Hacker News new | past | comments | ask | show | jobs | submit login
FFmpeg Drawtext Filter for Overlays, Scrolling Text, Timestamps on Videos (ottverse.com)
181 points by ponderingfish on Oct 23, 2020 | hide | past | favorite | 79 comments



Here's mine for doing crab videos

    ffmpeg -ss 66 -i crab.mp4 -t 30 -crf 27 -preset veryfast -vf "drawtext=fontfile=/usr/share/fonts/truetype/liberation/LiberationSans-Bold.ttf:text='YOUR TEXT HERE':fontcolor=white:fontsize=240:shadowx=5:shadowy=5:box=1:boxcolor=black@0.0:boxborderw=5:x=(w-text_w)/2:y=(h-text_h)/2:enable='between(t,9,30)',scale=iw/3:ih/3" -c:v libx264 -filter:a "volume=0.2" -c:a libmp3lame output.mp4
You just need to get the original crab rave video from youtube: https://www.youtube.com/watch?v=LDU_Txk06tM

You might also need to supply your own font path I'm not sure how universal they are.


If you don't mind my asking... what's a crab video


You afix a caption describing an unfortunate scenario onto the song for comical juxtaposition, since the Crab Rave song itself is jovial sounding. For example, one might add the caption "I got fired".

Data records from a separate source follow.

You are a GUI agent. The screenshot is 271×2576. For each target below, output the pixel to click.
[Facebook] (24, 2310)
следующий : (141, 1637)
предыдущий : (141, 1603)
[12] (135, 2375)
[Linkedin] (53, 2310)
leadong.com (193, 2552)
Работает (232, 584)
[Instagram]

When I switched to Linux and started using FFmpeg, the idea of automating video production (this thing that was so time intensive in my mind) was so appealing. This is an awesome little example. What a damn good piece of software.


Just wait until you try out Gstreamer

(and suffer a few weeks learning it! I don't even remember C++ being so painful)


I downloaded the video (720p) and I have to tweak slightly the command to make it work on MacOS Catalina (FFmpeg installed via brew)

  ffmpeg -ss 66 -i crab.mp4 -t 30 -crf 27 -preset veryfast \
  -vf "drawtext=fontfile=~/Library/Fonts/SF-Compact-Display-Bold.otf:text='YOUR TEXT HERE':fontcolor=white:fontsize=68:shadowx=5:shadowy=5:box=1:boxcolor=black@0.0:boxborderw=5:x=(w-text_w)/2:y=(h-text_h)/2:enable='between(t,9,30)'" \
  -c:v libx264 -filter:a "volume=0.2"  output.mp4
Thank you very much, crazy how powerful but hard is FFmpeg.


Ah yes! Sorry the settings I posted are for the original crab rave music video in 4k.


My experience with fmpeg is like a DSL embedded into another DSL. It's very powerful yet confusing at times. I saved a ton of ffmpeg one-liners in a notebook just in case.


FWIW when I asked about doing something on IRC (splitting a stream, process one, and overlay it over the existing one at 20%), they were quite helpful.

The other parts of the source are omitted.